Worldwide, women are thought by men and other women to be highly emotional, sensitive and reactive. In fact, many cultures (think parts of the Middle East and Africa) believe that all women are hysterical and are likely to behave in irrational and illogical ways when given the opportunity. This kind of stereotype has been used to oppress, demean and marginalize women for years.
Obviously, it is unfair and inaccurate to paint a broad brush and call all women hysterical, but there seems to be an element of truth to the sexist stereotype that women are more emotional than men. Women are more sensitive to negative emotions, according to one study published in Psychoneuroendocrinology and conducted by researchers at the Institut Universitaire en Santé Mentale de Montréal and the University of Montreal. Researchers found that subtle differences in brain function affect how the sexes respond to negative imagery.
Sex differences in the stressful reactions to coping with negative daily life events also have been found (Matud, 2004), and observation data of women’s written and verbal behavior tends to find women express more negative emotions than men do (e.g., Burke et al., 1976; Levenson et al., 1994)
– From the article “Are Women More Emotional Than Men?”
It’s reasonable to conclude that women can be more emotional than men at times. But here’s my question: Now that we know that women can be more emotional, should this fact define our reality as women? There must be a way that we can co-exist (and even thrive!) with men without helplessly succumbing to the ups and downs of our emotions. In my own life, I have felt overwhelmed by a surge of emotions at work or with friends and family. For me, those moments come and go occasionally, but I recognize that many women struggle to maintain their composure under stress. So what can be done?
I recommend that women take a professional public relations approach to keeping cool under stress, where they understand that their primary objective is to uphold a respected public profile at all costs. You can react in private in your own way, but in public, you need to stay calm. Having worked professionally in communications for many years, I understand that image is everything since the impressions you make on others dictate the kind of opportunities you may have access to later. One bad blowup can cost you a job, friendship or opportunity in the future, so it is important for your own sake to stay calm when faced with stress. On top of all of this, there something wonderful to be said about a woman who can maintain her cool under pressure.
I was motivated to write about this subject when I saw an interview with the very polished and articulate Omarosa Manigault, the reality television villain and current director of communications for the Trump Administration’s Office of Public Liaison. Not long ago, Omarosa kept her cool when she appeared on the television show “The View,” despite facing combative and catty behavior from many co-hosts on that show. By going on that show, she knew that she was walking into a storm of hate and accusations, but Omarosa succeeded because she followed many basic crisis communications principles (learn more about crisis communications from PRSA).

§ **SOURCE MATERIAL**
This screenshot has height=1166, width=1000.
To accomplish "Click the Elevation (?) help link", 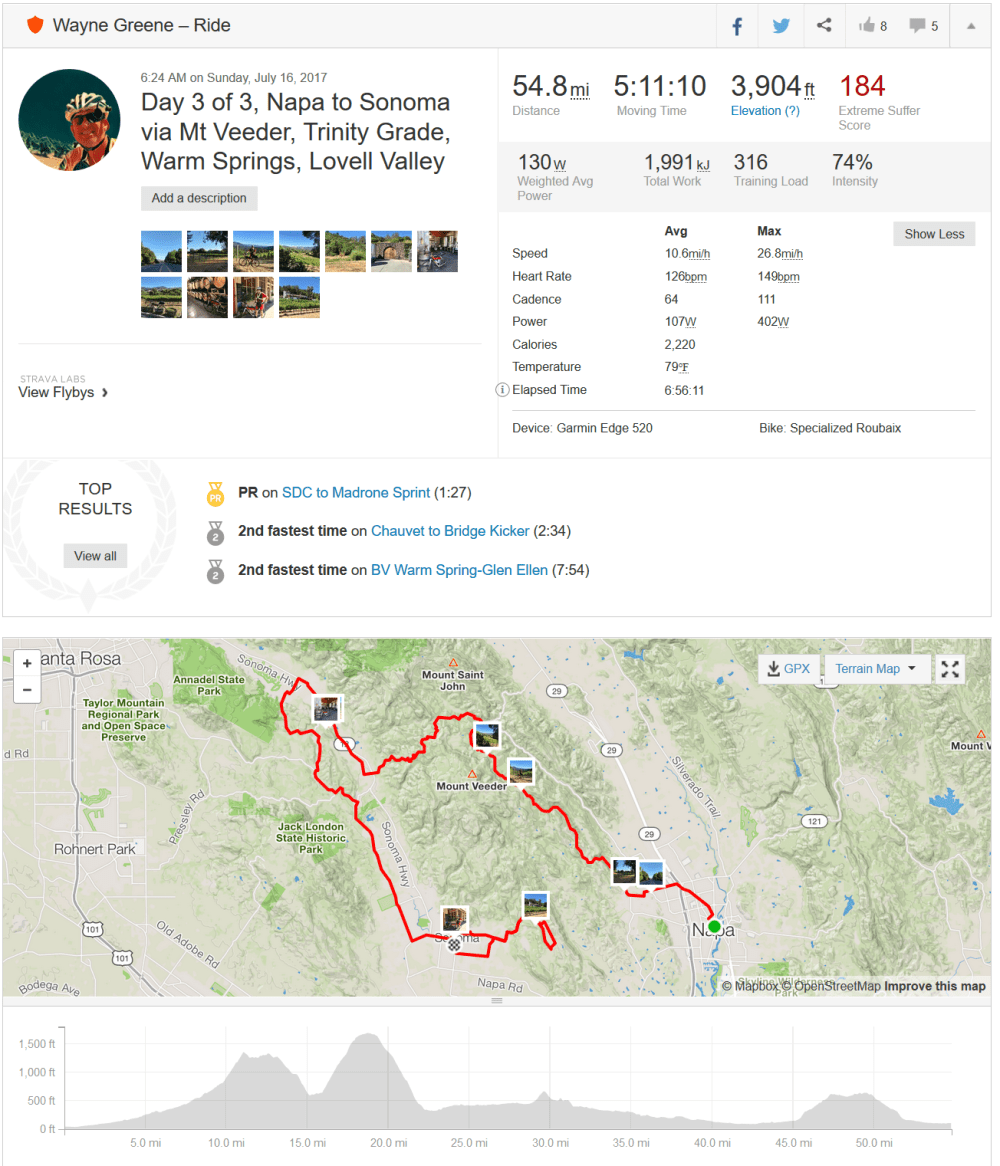I will click(765, 111).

§ **TASK DETAILS**
From the passage on women and emotions, list every study cited in parentheses by author and year.

§ **ANSWER FOR THIS EXERCISE**
Matud, 2004; Burke et al., 1976; Levenson et al., 1994